■ **Passage**
----------------------------------------
OpenMOSS / AnyGPT

Code for "AnyGPT: Unified Multimodal LLM with Discrete Sequence Modeling"
629 stars 43 forks source link

hi,when will the train code be released? && do you train image and text tokens all in autoregressive? #8

Open Jiushanhuadao opened 3 months ago

JunZhan2000 commented 3 months ago

The first question: We have not considered releasing the training code for now, but in fact, you can use any training framework of large language model to train AnyGPT, as the model only expands the vocabulary and the prediction head. If the community deems it necessary to open source the training code, it might be planned.

The second question: Yes, it is trained only with the Next Token Prediction task, and the loss is calculated on the tokens of all modalities.

Jiushanhuadao commented 3 months ago

Thank you for your response, about the second question, I have tried this method to use VQGAN for image tokenization, the VQGAN'codbook size is 16384, I add them into the llm'codebook by using the func "add_tokens" and resize the embedding. But the convergence value of loss is relatively high, around 4.2. I concatenate the text token and image token in the image text pair to predict the next token like you say, So I guess it would be better to align the image and text tokens using the llava style of image text alignment? Just mask the input tokens and predict the remain tokens. How about your convergence value of loss? Thank you for your sincere response.

JunZhan2000 commented 3 months ago

Thank you for your response, about the second question, I have tried this method to use VQGAN for image tokenization, the VQGAN'codbook size is 16384, I add them into the llm'codebook by using the func "add_tokens" and resize the embedding. But the convergence value of loss is relatively high, around 4.2. I concatenate the text token and image token in the image text pair to predict the next token like you say, So I guess it would be better to align the image and text tokens using the llava style of image text alignment? Just mask the input tokens and predict the remain tokens. How about your convergence value of loss? Thank you for your sincere response.
----------------------------------------
■ **Requirement 1**
Set down the AnyGPT issue thread word for word, from "OpenMOSS / AnyGPT" up to and including "of all modalities.".
■ **Requirement 2**
Resume the AnyGPT issue thread after its last sentence and keep writing it.
----------------------------------------
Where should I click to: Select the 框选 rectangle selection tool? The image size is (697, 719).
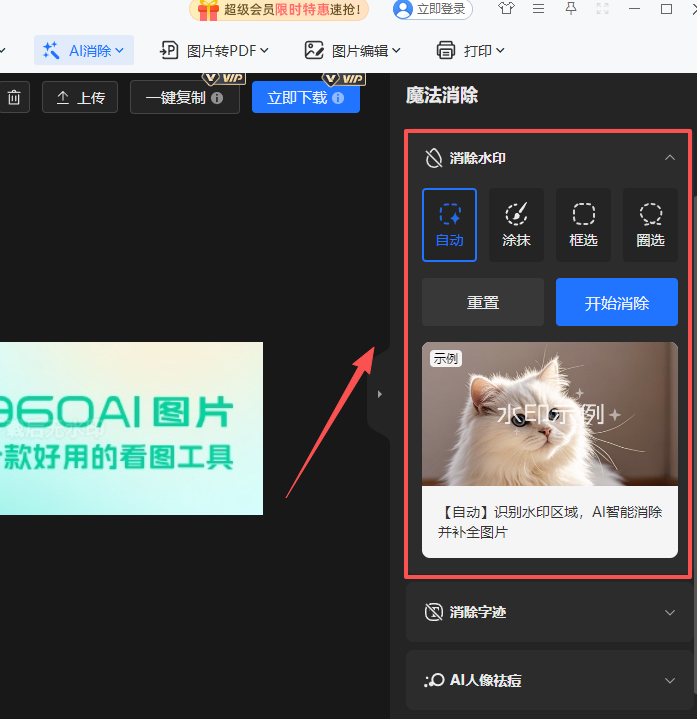[583, 224]
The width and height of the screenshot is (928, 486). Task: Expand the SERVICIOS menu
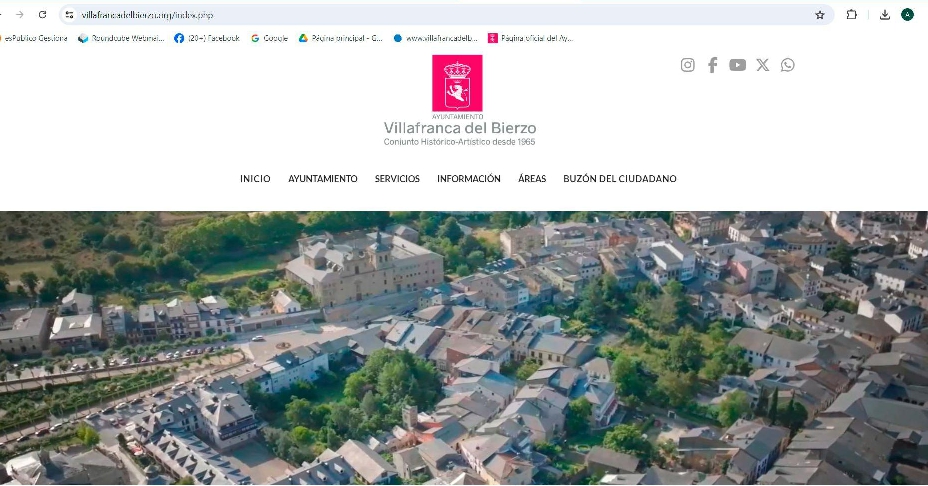click(x=397, y=179)
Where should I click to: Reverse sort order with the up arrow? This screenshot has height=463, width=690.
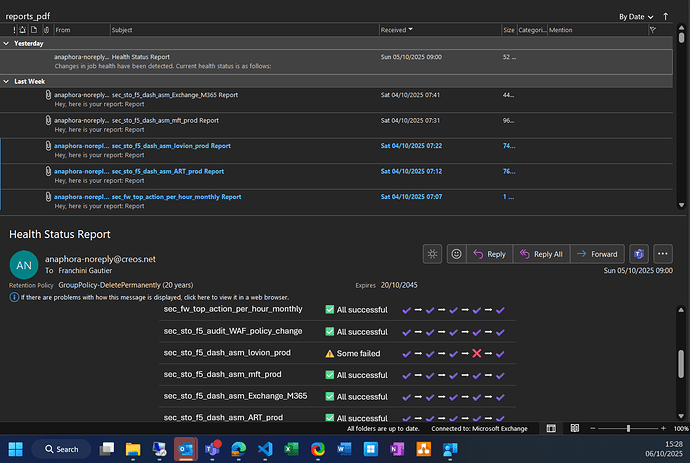(665, 16)
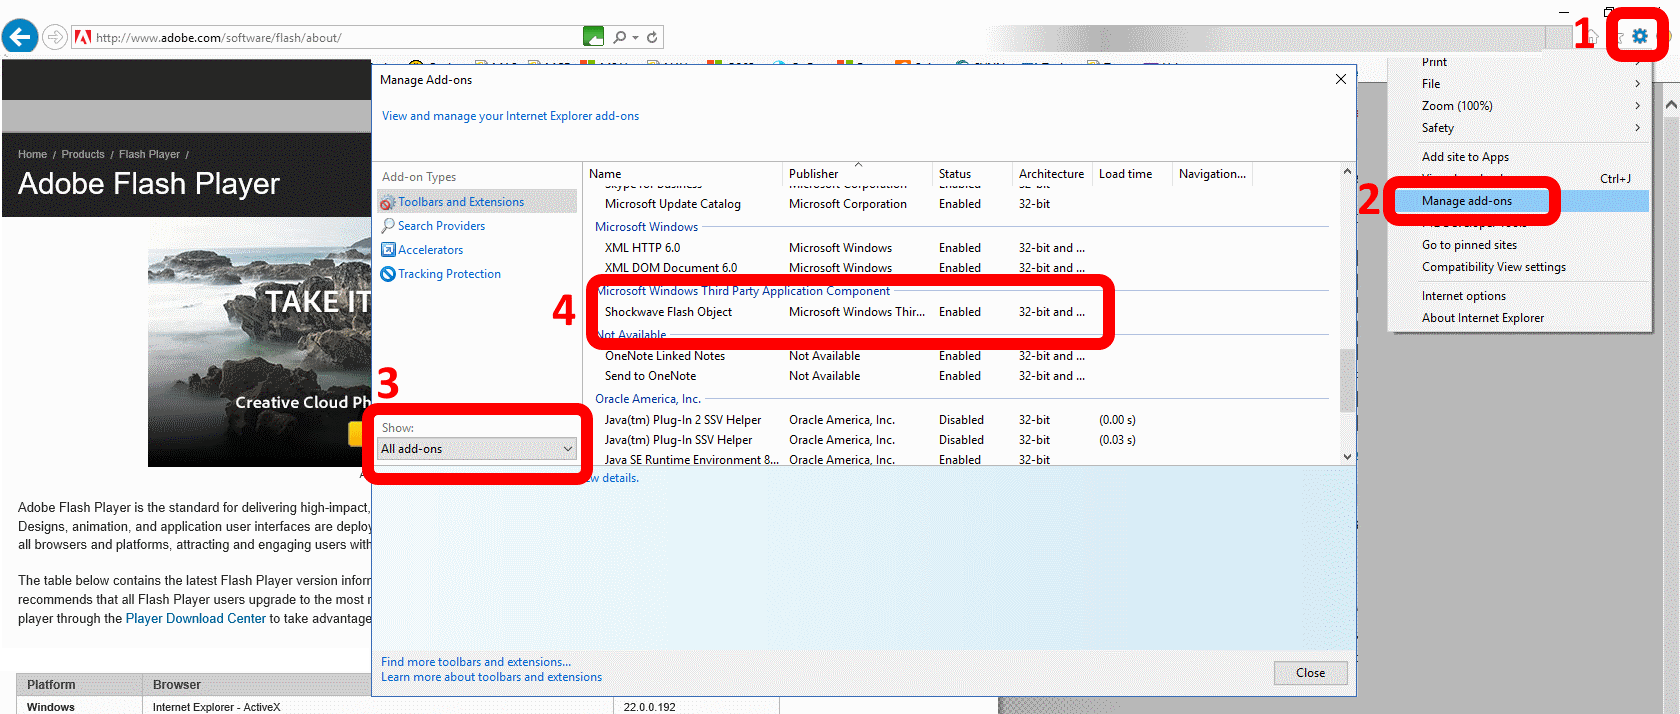Click the browser Back arrow button
This screenshot has width=1680, height=714.
click(20, 37)
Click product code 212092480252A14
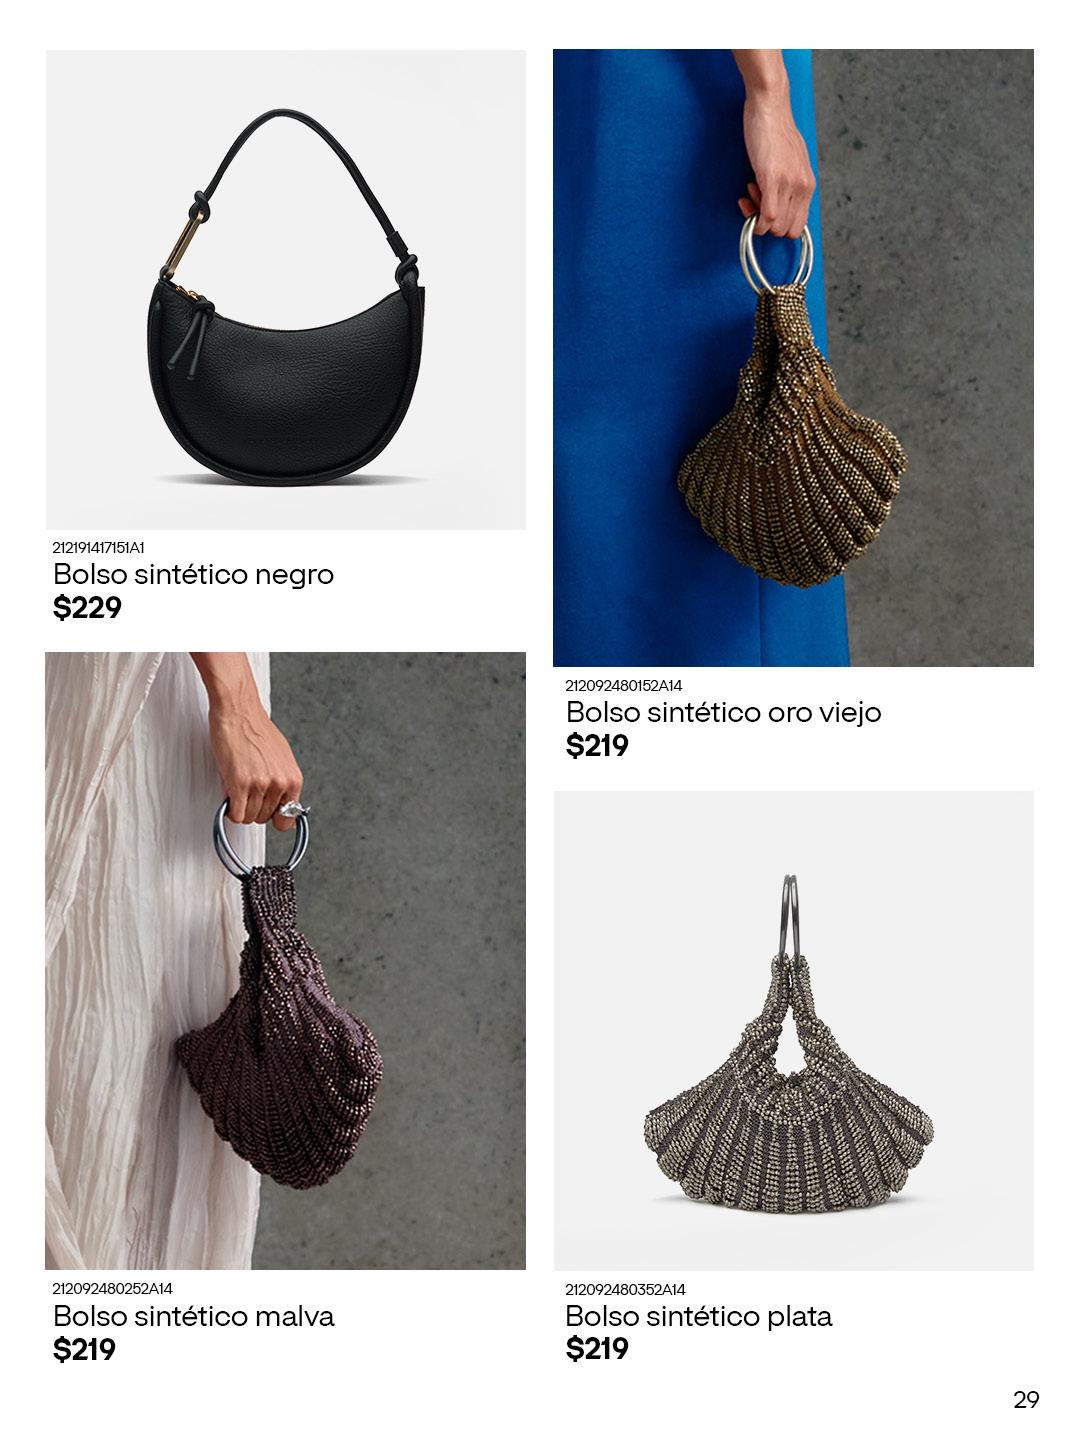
----------------------------------------
■ **Response area 1**
OpenMOSS / AnyGPT

Code for "AnyGPT: Unified Multimodal LLM with Discrete Sequence Modeling"
629 stars 43 forks source link

hi,when will the train code be released? && do you train image and text tokens all in autoregressive? #8

Open Jiushanhuadao opened 3 months ago

JunZhan2000 commented 3 months ago

The first question: We have not considered releasing the training code for now, but in fact, you can use any training framework of large language model to train AnyGPT, as the model only expands the vocabulary and the prediction head. If the community deems it necessary to open source the training code, it might be planned.

The second question: Yes, it is trained only with the Next Token Prediction task, and the loss is calculated on the tokens of all modalities.

■ **Response area 2**
I don't think where the loss is calculated makes much of a difference, as the task already includes both text-to-image and image-to-text directions. CM3Leon also used VQGAN for tokenization and it worked well (https://arxiv.org/abs/2309.02591). Perhaps you should check if something went wrong somewhere. You can start by testing in one generation direction.

unyqhz commented 2 weeks ago

Thank you for your response, about the second question, I have tried this method to use VQGAN for image tokenization, the VQGAN'codbook size is 16384, I add them into the llm'codebook by using the func "add_tokens" and resize the embedding. But the convergence value of loss is relatively high, around 4.2. I concatenate the text token and image token in the image text pair to predict the next token like you say, So I guess it would be better to align the image and text tokens using the llava style of image text alignment? Just mask the input tokens and predict the remain tokens. How about your convergence value of loss? Thank you for your sincere response.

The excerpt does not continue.